The Corner

What Would Trump’s Great Trade Deals Accomplish?

Trump often says that he is a free trader. He said it again in Indiana with Mike Pence this week:

“I’m not an isolationist. I’m a free trader,” Trump said. “But I’m a free trader to make great deals, not make horrible deals. I know free. I know fair. I know every form of trade known to mankind. Here’s my definition of trade: My definition of trade is that I want to make great deals for the American people. You can call it whatever the hell you want.”

When he is speaking in this vein, Trump is in the mainstream of the trade-policy tradition both parties have followed for decades. That tradition does not make the classic economist’s argument for free trade, which incorporates the benefits of imports and the competition they bring. Instead it recruits mercantilist premises to the service of liberalizing trade: We (regrettably) open our companies to competition from imports, but in return our companies get an opportunity to export, and we come out ahead; if other countries have trade barriers against our exporters or otherwise treat us unfairly, we will threaten them with trade barriers of our own to get them to back down. Much of what Trump is saying consists of promising to pursue this approach more aggressively: He’ll strike better deals and force other countries to play fair, because unlike the members of our political class he’s not a chump.

Some of Trump’s rhetoric is, on the other hand, flat-out protectionist. In Indiana Trump also reiterated his promise to make Carrier air conditioners face tariffs because the company moved some furnace production from Indiana to Mexico. The costs of this kind of protectionism are well-known.

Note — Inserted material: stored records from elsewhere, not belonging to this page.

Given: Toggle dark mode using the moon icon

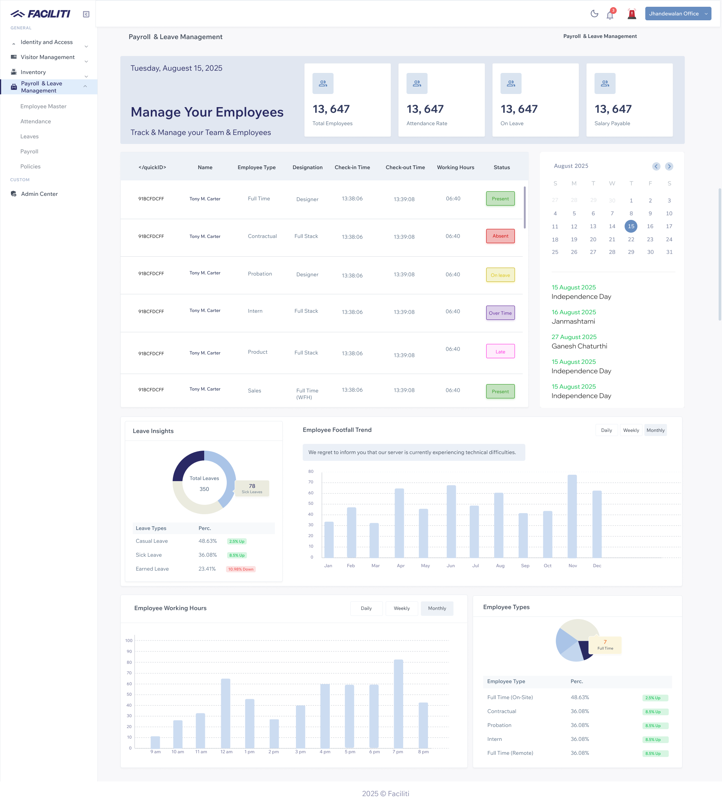Looking at the screenshot, I should 594,14.
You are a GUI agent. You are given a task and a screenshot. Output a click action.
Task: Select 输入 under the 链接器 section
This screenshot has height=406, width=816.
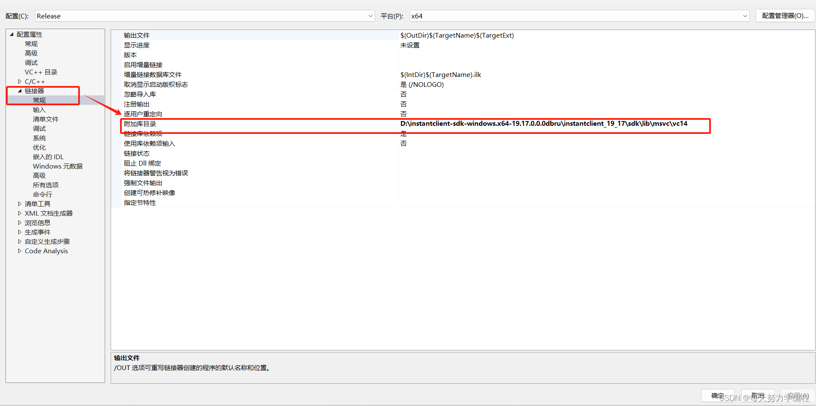click(39, 110)
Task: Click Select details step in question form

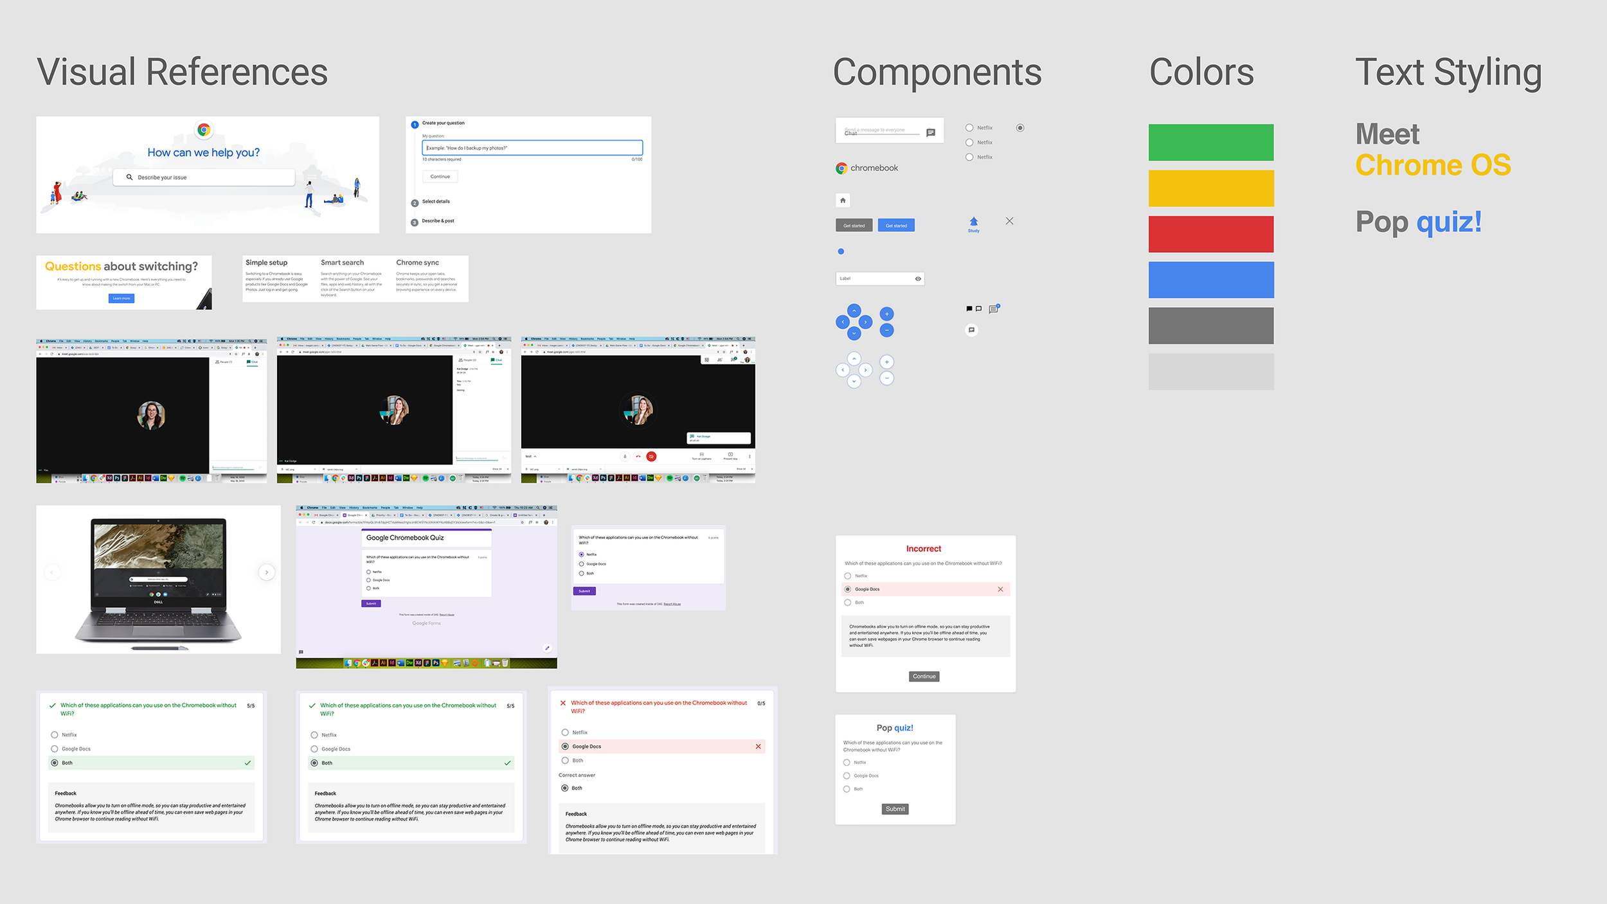Action: [x=435, y=202]
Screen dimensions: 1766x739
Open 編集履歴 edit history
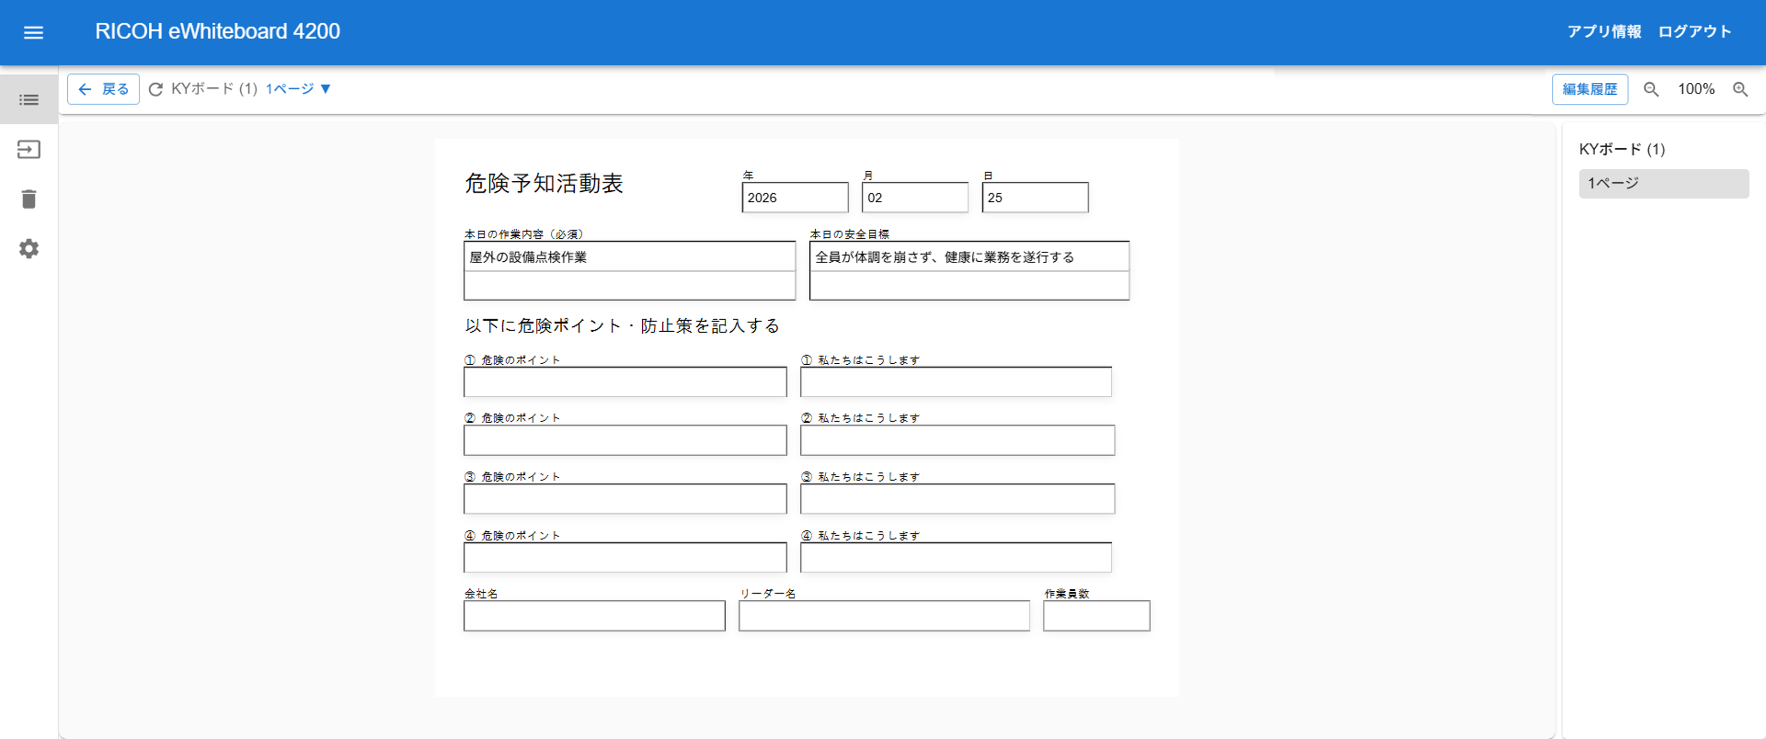pyautogui.click(x=1589, y=89)
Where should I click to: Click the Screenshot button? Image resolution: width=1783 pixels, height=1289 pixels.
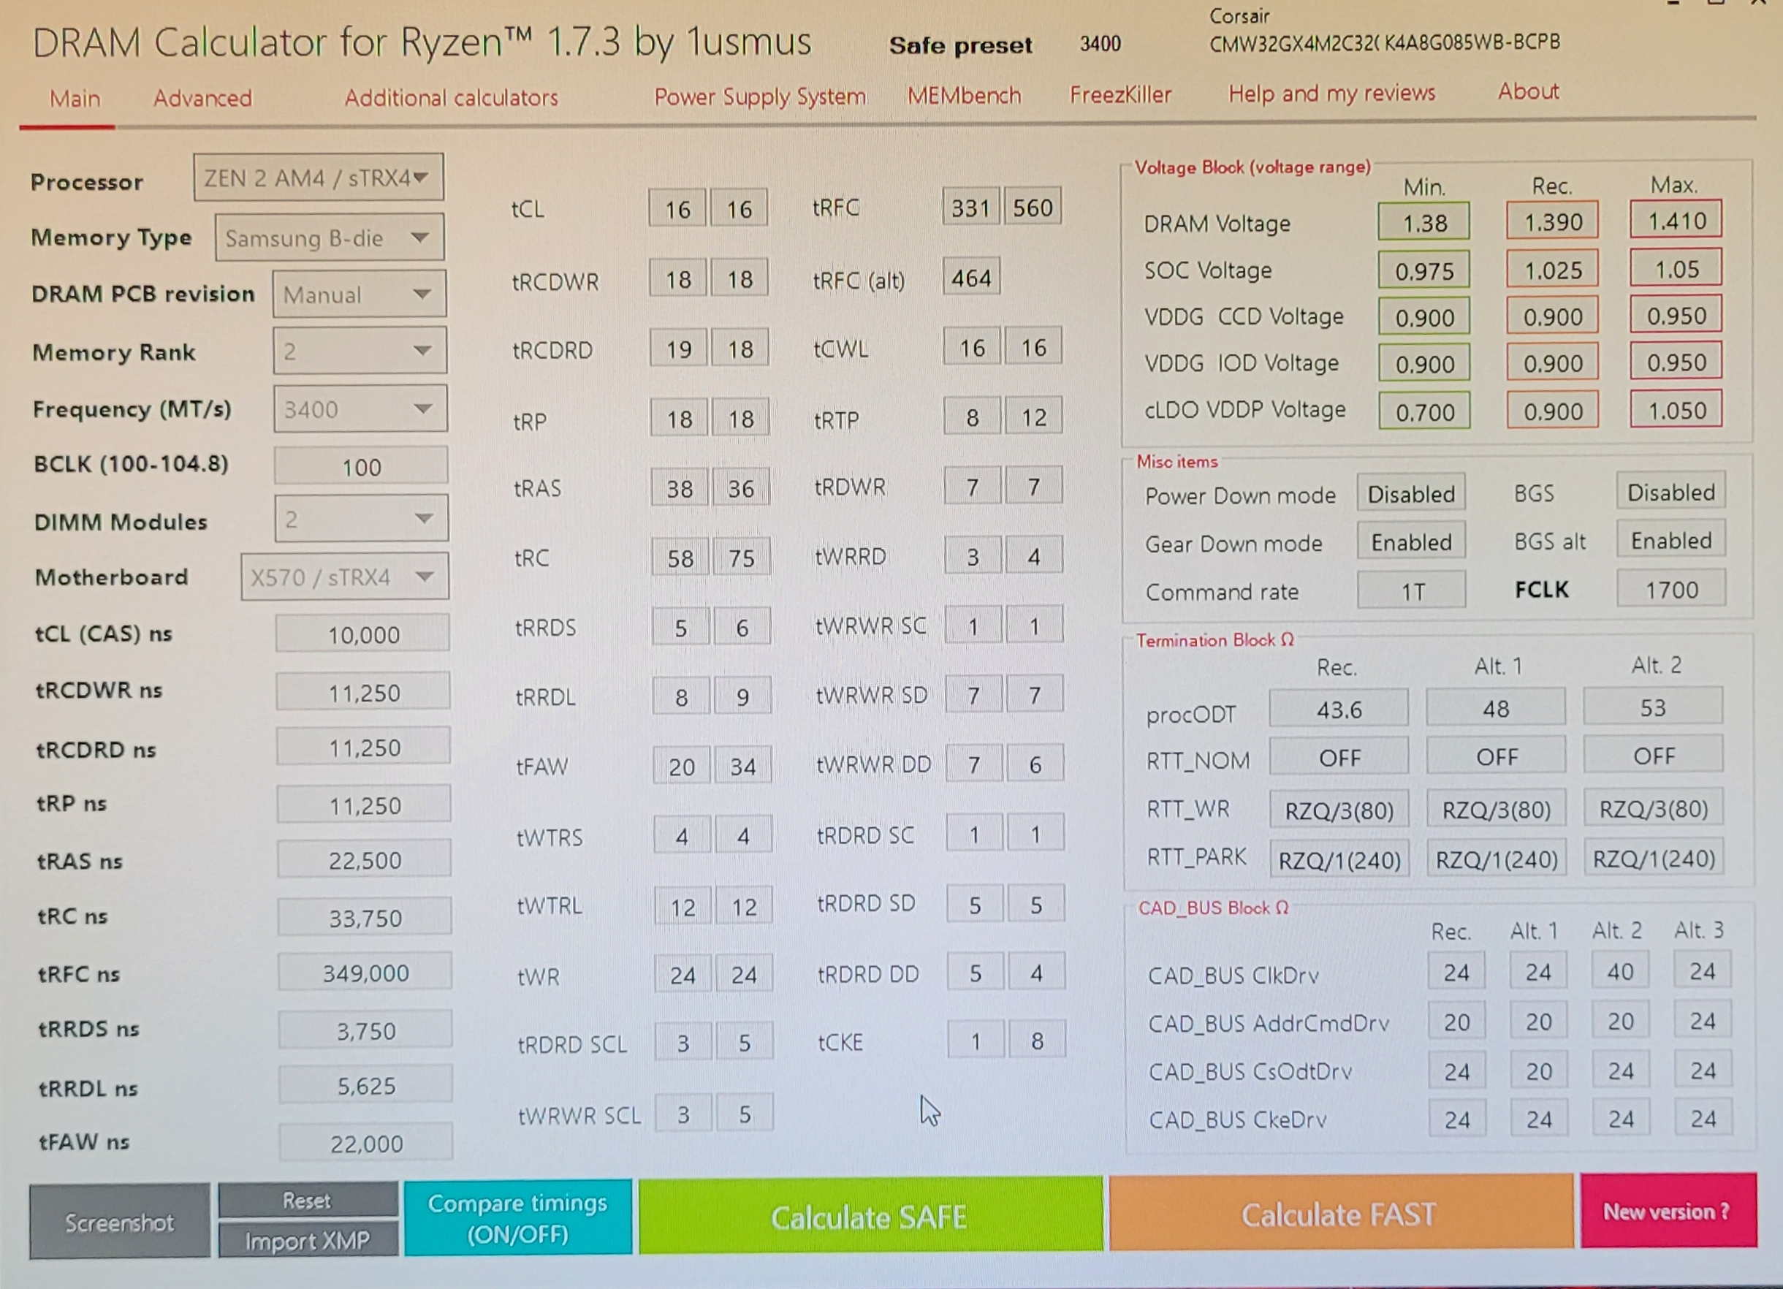[119, 1222]
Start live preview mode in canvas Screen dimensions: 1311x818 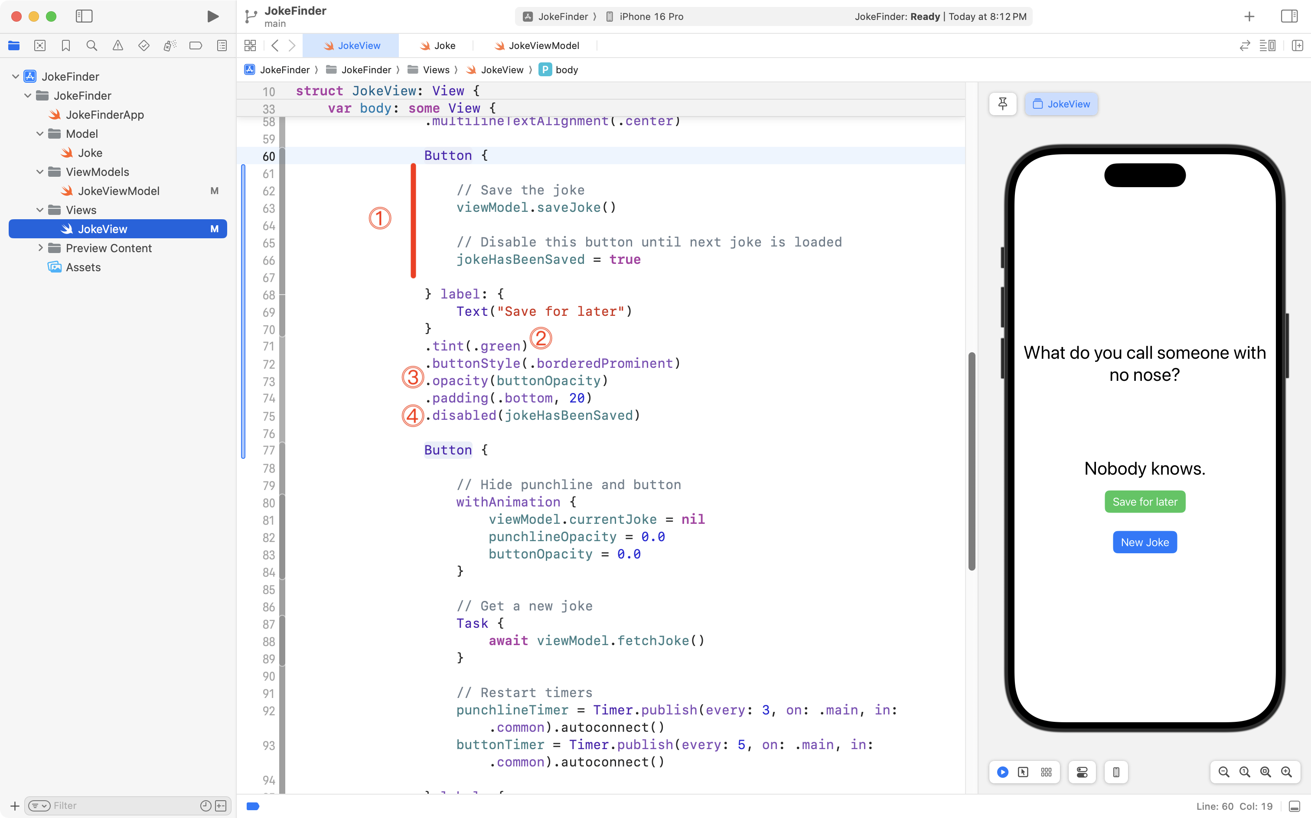click(1002, 772)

But let’s take Trump at his most frequent word, and assume that the general thrust of a Trump trade policy would be to pursue free trade on more advantageous terms, with “more advantageous” defined in a mercantilist way: We gain more export opportunities than we usually do in return for exposure to competition.

There are many ways this approach could go wrong, with the worst-case scenario being a trade war that harms all economies involved. On the best-case scenario, Trump would reach terrific bargains that would avoid the costs of protectionism. Tariffs wouldn’t go up at home or abroad: Rather, our threats to raise tariffs would make other countries bring theirs down and so we wouldn’t have to make good on the threat. Deals would be made lowering other countries’ trade barriers much more than ours. These are the outcomes that the fair-trader version of Trump would seek.

But those outcomes wouldn’t deliver much succor to workers who are losing ground because of competition. We would have more exports, not fewer imports. And the winners from the new export opportunities would in a lot of cases be different workers, companies, and communities than the losers from import competition. Economic activity would still shift from industries where the U.S. has a comparative advantage, and away from those where it doesn’t.

Past performance suggests that any jobs saved through protectionism come at an extremely high cost. (Obama’s tariffs on tires cost at least $900,000 per job saved.) “Better deals” would avoid those costs, but they also wouldn’t protect anyone.